McConnell on Monday did not say anything publicly about whom he prefers for the position. But he reiterated that the Senate has a right to take up the nomination in this election year, even though he denied Merrick Garland, a nominee of President Barack Obama, the same hearing and vote for months before the 2016 presidential election.

The majority leader continued to stop short of laying out a timeline for the vote, even as Trump and conservative GOP senators began to agitate to confirm the eventual nominee before the election.

“I think it should take as long as it takes,” said Sen. Roy Blunt (R-Mo.), a member of GOP leadership. “At the same time, I don’t think we should drag it out. I don’t think we should have a barrier here that gets in the way of people feeling like this took as long as it needed to take.”

Sen. Mitt Romney (R-Utah) is being closely watched as a third potential defection. A spokeswoman for the senator said he will not say anything publicly until at least Tuesday afternoon, after he meets for lunch with other Senate Republicans and hears their views.

Trump also solicited advice from prominent social conservative leaders such as Ralph Reed, the founder of the Faith and Freedom Coalition, and Marjorie Dannenfelser, the president of the Susan B. Anthony List, a group that opposes access to abortion. The president felt confident after those conversations, feeling that the conservative movement was aligned behind his court strategy.

“He is right,” Dannenfelser tweeted Monday. “We agree the vote on a nominees must occur before the election. Plenty of time. #prolifecourt.”

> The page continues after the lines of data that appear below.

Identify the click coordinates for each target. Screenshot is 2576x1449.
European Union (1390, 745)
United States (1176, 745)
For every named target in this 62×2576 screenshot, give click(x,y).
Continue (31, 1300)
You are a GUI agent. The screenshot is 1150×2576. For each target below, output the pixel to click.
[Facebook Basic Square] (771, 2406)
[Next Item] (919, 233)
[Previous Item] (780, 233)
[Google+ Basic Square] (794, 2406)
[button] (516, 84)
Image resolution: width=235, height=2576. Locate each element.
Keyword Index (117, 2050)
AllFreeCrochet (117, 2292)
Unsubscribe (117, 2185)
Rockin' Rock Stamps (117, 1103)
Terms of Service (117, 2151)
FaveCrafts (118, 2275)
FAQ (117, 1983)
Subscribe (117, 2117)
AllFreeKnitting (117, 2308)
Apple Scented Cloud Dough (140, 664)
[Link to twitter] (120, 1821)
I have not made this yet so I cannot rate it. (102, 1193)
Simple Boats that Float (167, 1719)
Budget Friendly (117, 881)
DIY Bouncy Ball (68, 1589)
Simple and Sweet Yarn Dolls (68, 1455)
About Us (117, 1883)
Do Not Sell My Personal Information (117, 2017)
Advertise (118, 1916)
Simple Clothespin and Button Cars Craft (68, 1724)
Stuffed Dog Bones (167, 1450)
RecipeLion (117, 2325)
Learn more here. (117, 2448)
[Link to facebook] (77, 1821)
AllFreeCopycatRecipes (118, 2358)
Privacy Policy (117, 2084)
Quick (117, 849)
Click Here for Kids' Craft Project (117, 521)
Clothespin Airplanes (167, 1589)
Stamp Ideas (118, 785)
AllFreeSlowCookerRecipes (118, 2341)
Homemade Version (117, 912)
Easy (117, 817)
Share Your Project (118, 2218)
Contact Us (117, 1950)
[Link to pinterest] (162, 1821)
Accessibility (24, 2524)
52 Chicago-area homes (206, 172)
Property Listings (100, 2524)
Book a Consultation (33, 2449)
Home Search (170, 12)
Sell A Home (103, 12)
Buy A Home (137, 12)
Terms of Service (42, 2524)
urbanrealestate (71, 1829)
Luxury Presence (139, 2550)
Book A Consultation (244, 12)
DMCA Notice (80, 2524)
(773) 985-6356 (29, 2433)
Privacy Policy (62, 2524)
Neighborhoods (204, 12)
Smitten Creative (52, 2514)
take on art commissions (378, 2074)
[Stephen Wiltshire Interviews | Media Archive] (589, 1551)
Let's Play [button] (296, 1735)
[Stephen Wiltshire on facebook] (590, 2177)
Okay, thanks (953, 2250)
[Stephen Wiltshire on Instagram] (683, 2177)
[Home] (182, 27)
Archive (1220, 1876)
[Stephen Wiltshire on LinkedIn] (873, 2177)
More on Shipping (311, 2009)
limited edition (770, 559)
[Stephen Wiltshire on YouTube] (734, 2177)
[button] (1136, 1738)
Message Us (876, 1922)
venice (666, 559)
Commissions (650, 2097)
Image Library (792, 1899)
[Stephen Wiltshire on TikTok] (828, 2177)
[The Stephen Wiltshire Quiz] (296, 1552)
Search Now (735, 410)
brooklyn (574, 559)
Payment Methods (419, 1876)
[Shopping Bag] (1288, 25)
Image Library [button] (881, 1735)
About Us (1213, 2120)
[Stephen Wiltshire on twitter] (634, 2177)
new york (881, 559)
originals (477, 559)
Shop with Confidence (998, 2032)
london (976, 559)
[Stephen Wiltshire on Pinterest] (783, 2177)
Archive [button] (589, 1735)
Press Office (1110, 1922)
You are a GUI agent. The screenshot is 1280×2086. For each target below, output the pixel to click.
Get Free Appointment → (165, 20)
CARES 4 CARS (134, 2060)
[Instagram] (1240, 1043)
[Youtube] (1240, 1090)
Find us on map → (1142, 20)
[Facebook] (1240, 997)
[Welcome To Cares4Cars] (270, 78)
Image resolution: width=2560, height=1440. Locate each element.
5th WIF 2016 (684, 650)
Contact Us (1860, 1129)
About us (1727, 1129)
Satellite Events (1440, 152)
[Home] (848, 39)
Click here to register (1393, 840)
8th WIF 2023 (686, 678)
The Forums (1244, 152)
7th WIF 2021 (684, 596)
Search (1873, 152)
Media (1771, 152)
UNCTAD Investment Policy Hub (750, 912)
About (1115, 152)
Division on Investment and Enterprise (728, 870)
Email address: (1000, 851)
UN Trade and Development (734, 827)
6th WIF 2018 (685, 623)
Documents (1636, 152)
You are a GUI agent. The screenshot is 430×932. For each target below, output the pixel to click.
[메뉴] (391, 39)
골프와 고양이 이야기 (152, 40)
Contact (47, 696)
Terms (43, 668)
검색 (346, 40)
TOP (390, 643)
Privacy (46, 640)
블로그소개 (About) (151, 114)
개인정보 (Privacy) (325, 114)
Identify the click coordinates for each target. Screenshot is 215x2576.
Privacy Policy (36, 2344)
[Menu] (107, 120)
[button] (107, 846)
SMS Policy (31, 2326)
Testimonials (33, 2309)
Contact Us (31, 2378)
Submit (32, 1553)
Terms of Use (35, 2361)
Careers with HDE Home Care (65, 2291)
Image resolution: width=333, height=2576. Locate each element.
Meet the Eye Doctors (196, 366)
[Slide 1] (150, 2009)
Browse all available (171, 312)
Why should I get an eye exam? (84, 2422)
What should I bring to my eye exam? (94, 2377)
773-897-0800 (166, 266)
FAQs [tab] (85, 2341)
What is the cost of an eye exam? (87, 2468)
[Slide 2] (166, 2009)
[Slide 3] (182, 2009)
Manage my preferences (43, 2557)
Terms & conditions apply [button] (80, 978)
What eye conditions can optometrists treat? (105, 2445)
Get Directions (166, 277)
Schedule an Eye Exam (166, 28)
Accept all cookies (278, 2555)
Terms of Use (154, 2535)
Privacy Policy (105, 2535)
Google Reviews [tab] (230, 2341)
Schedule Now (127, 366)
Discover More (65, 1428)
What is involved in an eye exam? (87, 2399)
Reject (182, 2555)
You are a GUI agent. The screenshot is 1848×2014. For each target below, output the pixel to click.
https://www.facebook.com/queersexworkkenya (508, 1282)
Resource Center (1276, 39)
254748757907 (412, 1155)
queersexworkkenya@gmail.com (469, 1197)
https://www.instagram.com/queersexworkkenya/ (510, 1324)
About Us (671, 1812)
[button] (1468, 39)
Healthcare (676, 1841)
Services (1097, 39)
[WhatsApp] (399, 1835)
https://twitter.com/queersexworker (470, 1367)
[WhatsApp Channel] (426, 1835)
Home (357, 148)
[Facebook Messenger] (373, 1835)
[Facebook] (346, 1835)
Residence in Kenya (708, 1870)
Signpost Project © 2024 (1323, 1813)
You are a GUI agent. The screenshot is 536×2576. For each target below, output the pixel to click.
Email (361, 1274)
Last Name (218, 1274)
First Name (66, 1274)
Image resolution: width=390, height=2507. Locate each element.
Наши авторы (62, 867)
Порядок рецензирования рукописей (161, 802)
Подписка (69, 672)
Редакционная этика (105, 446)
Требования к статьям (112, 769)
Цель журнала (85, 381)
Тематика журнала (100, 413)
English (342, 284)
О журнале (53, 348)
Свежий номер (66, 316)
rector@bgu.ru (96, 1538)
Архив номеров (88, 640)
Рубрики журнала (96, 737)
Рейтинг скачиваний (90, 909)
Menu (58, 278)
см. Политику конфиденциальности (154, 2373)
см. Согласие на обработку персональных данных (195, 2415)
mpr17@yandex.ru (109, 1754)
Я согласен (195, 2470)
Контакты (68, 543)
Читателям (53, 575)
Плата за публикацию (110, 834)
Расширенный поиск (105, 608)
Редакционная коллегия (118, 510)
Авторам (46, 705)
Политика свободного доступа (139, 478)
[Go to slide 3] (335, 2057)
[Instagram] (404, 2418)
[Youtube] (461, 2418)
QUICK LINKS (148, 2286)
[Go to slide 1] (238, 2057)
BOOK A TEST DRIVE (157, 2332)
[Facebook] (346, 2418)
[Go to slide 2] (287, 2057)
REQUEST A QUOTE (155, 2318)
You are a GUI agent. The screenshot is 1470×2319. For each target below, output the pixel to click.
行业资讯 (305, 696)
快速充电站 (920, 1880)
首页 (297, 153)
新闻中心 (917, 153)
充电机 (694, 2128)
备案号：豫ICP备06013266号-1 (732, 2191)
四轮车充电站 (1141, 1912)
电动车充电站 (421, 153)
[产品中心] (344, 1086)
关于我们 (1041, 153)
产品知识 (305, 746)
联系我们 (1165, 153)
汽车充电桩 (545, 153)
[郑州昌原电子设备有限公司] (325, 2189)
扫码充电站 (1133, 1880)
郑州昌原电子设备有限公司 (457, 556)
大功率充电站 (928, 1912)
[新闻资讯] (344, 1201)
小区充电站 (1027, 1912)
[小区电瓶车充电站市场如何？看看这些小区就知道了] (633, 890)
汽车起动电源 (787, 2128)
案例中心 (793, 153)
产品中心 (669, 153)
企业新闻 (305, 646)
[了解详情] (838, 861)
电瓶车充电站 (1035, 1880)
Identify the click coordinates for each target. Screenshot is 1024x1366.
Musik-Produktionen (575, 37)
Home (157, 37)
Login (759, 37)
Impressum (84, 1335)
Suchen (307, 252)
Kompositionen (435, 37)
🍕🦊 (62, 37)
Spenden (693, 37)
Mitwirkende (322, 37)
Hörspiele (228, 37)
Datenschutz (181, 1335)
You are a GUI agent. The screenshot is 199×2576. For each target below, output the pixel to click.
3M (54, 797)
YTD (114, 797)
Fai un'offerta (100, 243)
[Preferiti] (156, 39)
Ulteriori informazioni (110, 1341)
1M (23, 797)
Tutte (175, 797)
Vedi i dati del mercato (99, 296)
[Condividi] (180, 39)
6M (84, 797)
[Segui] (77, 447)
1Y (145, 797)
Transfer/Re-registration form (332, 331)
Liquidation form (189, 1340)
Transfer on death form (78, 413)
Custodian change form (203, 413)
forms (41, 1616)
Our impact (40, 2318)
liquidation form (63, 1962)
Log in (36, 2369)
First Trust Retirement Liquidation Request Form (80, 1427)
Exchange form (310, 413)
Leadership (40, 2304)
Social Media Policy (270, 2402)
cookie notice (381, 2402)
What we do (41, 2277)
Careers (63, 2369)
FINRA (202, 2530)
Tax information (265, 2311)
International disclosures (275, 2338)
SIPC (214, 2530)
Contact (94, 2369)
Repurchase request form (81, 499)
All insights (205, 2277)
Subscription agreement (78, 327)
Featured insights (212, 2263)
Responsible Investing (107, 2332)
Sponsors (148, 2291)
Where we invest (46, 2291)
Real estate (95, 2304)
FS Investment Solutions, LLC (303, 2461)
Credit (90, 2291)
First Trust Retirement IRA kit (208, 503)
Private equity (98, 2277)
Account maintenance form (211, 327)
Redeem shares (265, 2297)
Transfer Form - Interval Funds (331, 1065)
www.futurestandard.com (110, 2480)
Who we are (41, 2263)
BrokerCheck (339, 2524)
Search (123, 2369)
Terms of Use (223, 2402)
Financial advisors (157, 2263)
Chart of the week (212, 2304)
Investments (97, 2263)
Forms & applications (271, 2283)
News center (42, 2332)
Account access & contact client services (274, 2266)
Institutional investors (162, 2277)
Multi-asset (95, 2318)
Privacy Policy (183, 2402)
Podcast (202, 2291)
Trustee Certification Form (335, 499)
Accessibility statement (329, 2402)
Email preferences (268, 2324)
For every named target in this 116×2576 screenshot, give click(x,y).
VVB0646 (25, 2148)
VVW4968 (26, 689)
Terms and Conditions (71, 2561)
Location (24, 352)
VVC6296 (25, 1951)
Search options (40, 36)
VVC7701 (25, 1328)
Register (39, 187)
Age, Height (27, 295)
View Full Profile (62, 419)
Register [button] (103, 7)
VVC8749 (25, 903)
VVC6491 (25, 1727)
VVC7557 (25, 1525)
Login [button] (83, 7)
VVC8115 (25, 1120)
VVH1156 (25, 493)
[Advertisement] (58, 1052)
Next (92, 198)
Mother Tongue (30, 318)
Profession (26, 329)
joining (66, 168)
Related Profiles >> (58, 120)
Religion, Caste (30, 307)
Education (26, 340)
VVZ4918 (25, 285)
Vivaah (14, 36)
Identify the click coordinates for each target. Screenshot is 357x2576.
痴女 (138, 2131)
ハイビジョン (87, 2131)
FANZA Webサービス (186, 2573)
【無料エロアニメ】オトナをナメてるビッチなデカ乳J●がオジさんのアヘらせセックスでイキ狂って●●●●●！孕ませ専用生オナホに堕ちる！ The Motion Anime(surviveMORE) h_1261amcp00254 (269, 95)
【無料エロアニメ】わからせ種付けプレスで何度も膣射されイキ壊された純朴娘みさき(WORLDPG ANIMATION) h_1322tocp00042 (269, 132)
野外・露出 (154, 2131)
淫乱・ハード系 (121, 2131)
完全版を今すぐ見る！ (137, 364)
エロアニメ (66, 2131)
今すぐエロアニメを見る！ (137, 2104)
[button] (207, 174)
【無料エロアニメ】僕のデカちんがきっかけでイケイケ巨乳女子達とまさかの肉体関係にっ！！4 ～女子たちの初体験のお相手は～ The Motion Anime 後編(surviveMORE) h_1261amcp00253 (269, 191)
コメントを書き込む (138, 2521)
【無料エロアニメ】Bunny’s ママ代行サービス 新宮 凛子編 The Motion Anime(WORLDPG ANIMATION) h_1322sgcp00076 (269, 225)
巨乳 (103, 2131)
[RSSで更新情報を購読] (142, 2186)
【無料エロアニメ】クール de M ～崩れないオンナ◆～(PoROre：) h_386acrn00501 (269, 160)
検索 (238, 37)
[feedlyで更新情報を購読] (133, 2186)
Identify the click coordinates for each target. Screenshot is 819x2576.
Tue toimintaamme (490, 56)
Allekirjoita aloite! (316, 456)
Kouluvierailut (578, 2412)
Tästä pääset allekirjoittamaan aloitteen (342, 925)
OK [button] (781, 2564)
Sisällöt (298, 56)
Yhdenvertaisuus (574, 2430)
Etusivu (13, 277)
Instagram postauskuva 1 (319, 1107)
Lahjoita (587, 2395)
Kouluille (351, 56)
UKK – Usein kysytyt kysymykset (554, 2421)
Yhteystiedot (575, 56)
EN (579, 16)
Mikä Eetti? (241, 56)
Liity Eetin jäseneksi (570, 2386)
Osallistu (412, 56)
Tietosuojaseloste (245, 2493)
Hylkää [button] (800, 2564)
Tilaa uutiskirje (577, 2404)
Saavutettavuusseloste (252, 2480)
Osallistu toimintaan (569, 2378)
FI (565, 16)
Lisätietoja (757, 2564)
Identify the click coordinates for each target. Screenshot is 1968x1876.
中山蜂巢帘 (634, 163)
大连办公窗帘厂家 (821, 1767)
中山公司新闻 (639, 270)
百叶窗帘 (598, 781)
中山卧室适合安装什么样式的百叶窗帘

That point was emphasized in a list of talking points distributed from the White House to outside allies on Monday, which said that “it’s not unusual for a justice to be confirmed in a short period of time.” The average length of a Supreme Court nomination since 1975 has taken upward of 70 days.

“The President and his team will be working closely with Leader McConnell and the Senate to ensure a timely and thorough process,” read the talking points, a copy of which was obtained by The Washington Post. “There is ample time for the Senate to fulfill its constitutional obligation and take up this nomination.”